The Attorney-General has criticised the lack of a maritime arbitration culture in Australia.
Speaking about arbitration for the first time since the International Arbitration Amendment Bill was passed in Parliament in June, Federal Attorney-General Robert McClelland used an address at last week's (1 July) fourth annual Australian Maritime and Transport Arbitration Commission (AMTAC) to call for Australia to establish a local culture of arbitration before it can promote itself as a centre for the resolution of international maritime disputes.
"Australia is an island nation whose economy depends on sea trade. Further, we are a nation in a region which is full of shipping nations and major sea routes," said McClelland.
"Australia enjoys a natural advantage as a venue for resolving international maritime disputes. That advantage extends to our arbitrators and other legal professionals ... Australia is a key centre of expertise in maritime law. However ... Australia is yet to turn these natural advantages into commercial advantages."
Peter McQueen, chairman of AMTAC, told Lawyers Weekly he is certainly keen to promote Australia's international arbitration capabilities, particularly in relation to maritime disputes, and believes there has never been a better time to do so.
"We are in the best position we have ever been to promote Australia, because we have the amendments to the International Arbitration Act and we now have a centre in Sydney's Australian International Dispute Centre (AIDC) which is being formally opened on 3 August," he said.
"We can now promote Australia, not just in the international sense, but also the domestic sense with the development of a new [uniform] Commercial Arbitration Act for all of the states."

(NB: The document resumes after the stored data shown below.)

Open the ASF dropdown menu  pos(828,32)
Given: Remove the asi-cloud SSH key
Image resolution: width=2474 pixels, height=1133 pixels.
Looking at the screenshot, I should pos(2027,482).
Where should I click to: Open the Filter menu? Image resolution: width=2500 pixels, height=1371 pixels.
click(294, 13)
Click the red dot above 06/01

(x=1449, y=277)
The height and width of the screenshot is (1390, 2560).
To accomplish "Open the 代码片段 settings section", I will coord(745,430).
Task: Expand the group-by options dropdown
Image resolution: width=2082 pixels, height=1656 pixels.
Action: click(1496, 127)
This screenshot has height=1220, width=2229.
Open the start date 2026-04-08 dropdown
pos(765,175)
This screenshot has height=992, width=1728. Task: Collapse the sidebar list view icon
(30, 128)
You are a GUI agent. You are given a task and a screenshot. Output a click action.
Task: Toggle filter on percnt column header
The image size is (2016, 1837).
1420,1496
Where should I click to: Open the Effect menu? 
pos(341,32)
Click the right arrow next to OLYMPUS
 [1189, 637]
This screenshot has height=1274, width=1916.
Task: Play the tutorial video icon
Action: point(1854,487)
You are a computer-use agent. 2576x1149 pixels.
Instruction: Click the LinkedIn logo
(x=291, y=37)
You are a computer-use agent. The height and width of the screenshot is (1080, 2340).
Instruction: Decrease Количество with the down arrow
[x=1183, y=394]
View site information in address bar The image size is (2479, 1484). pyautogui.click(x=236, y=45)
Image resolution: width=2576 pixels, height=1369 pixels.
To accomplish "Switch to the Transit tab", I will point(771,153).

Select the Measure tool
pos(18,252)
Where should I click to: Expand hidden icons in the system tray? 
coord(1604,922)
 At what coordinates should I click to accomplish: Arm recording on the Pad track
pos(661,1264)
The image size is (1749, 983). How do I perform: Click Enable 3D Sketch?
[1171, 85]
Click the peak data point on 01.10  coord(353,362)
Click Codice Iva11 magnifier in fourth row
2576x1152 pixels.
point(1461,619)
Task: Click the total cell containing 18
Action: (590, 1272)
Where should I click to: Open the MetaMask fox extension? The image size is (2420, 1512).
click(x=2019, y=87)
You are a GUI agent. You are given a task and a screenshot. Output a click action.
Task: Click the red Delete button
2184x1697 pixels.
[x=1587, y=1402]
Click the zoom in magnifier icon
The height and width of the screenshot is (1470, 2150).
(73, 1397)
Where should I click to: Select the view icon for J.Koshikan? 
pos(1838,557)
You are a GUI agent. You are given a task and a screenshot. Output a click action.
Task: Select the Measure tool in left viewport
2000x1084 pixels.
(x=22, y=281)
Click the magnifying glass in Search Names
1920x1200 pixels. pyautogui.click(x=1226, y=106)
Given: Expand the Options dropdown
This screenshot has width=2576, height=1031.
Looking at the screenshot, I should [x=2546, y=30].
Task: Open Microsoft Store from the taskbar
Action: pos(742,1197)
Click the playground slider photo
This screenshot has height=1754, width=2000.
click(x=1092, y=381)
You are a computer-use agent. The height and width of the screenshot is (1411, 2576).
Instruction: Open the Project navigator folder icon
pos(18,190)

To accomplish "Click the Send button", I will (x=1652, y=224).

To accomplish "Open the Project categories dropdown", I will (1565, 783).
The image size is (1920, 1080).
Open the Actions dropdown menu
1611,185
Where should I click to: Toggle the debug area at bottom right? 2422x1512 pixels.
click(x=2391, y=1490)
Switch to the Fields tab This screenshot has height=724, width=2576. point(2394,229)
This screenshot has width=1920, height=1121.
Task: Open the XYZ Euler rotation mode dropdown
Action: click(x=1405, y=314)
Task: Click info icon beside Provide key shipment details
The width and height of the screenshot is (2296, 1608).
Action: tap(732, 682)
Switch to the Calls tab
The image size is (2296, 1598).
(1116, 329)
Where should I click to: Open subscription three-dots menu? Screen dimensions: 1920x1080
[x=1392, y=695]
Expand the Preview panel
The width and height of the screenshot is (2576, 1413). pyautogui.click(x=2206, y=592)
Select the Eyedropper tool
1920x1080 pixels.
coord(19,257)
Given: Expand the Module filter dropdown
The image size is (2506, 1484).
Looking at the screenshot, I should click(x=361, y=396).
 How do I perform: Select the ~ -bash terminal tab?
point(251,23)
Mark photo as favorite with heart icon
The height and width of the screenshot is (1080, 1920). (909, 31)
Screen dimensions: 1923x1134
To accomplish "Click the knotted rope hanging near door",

According to McClelland, AMTAC already has several initiatives in place which are enhancing Australia's reputation, such as the Rocket Docket which guarantees a written award within three months for fixed-fee small claims arbitrated by a single arbitrator.
But McQueen acknowledges that even though the foundations are now in place, the process of increasing the volume of international arbitration in Australia is a painstaking process.
"We realise that this is a slow old process so we've just got to keep promoting ourselves and the benefits," he said.
McQueen is confident, however, that Australia will eventually be seen as a desirable locale for the settling of maritime disputes.
"In those cases [in which] at least one of the two parties operates in Australia, where the facts, circumstances and evidence relating to the dispute happen in Australia, why should we go off and have those sorts of disputes arbitrated in London or Singapore?" he said.
"Historically, that has been the case and that is what we are working to change."